**Directions for this task:** Give again, word for word, only the lines of the material below from its first line through the one that holds "Uncheck Select multiple items checkbox"; pictures stay out.

━━━━━━━━━━━━━━━━━━━━━━━━━━━━━━

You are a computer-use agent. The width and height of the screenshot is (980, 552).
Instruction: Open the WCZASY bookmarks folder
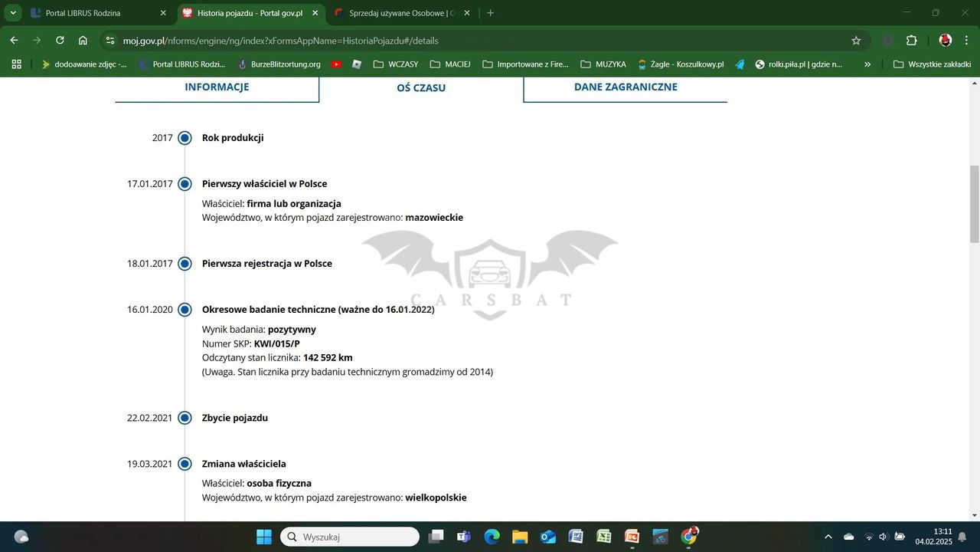(x=395, y=64)
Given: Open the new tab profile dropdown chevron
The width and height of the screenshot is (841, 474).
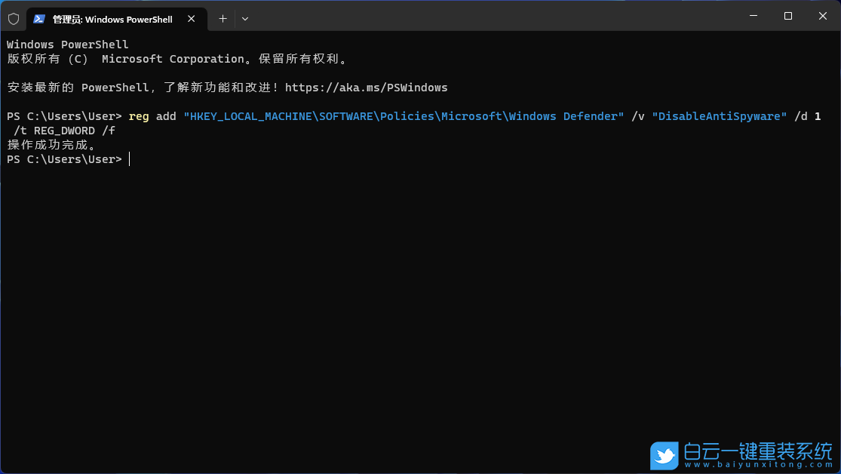Looking at the screenshot, I should (x=244, y=18).
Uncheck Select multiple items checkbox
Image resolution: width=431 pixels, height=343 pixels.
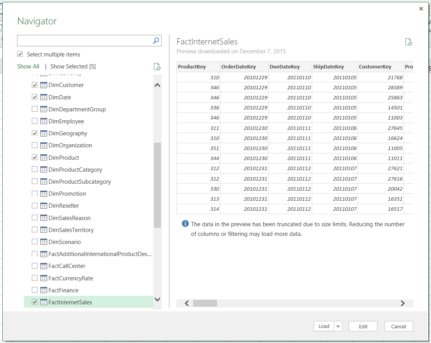tap(20, 55)
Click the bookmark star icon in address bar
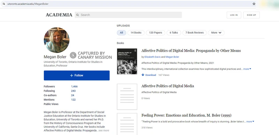 [254, 4]
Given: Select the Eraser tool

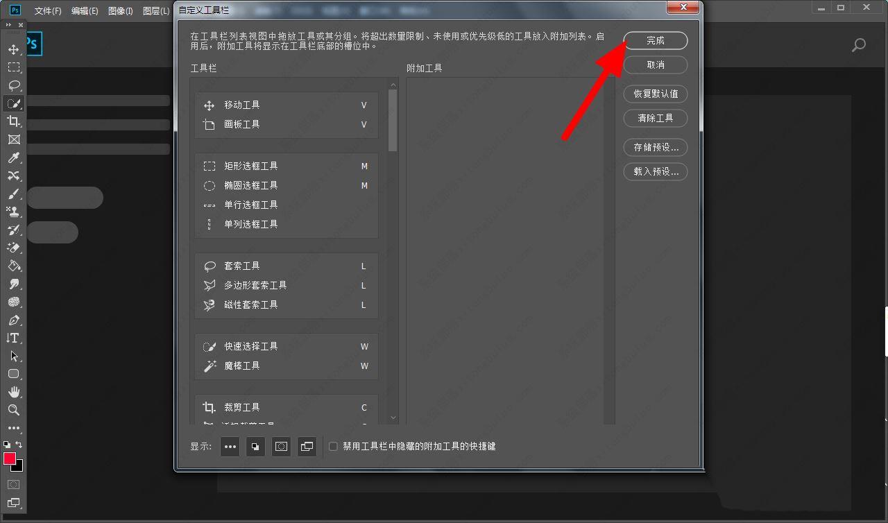Looking at the screenshot, I should tap(14, 248).
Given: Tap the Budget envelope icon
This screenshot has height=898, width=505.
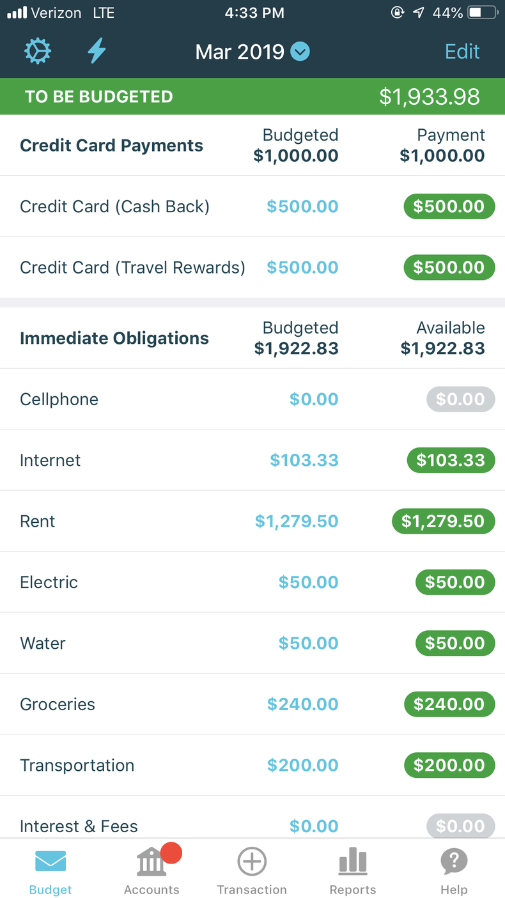Looking at the screenshot, I should point(51,862).
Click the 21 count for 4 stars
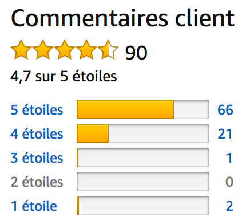 pos(225,134)
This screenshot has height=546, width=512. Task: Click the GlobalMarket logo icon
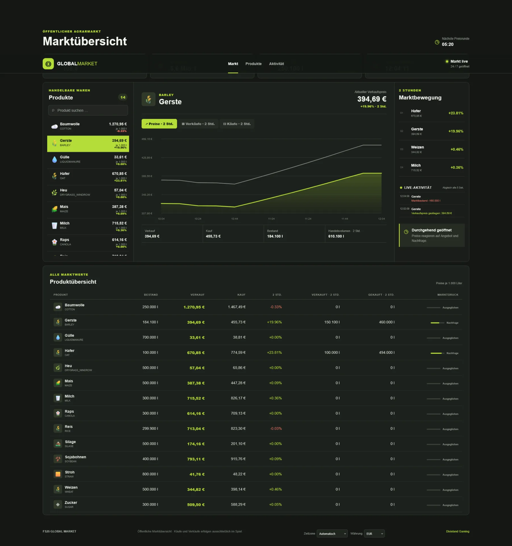(x=48, y=64)
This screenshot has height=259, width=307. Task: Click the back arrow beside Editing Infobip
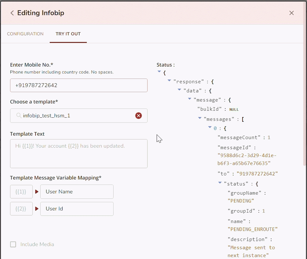[12, 13]
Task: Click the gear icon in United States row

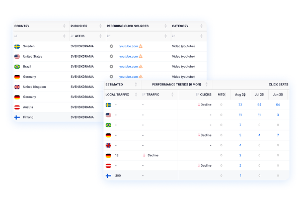Action: tap(111, 56)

━━━━━━━━━━━━━━━━━━━━━━━━━━━━━━

**Answer section:**
You are a computer-use agent. The width and height of the screenshot is (980, 552).
Instruction: Open the WCZASY bookmarks folder
(x=395, y=64)
Given: Open the new tab profile dropdown chevron
The width and height of the screenshot is (841, 474).
Looking at the screenshot, I should (x=244, y=18).
Uncheck Select multiple items checkbox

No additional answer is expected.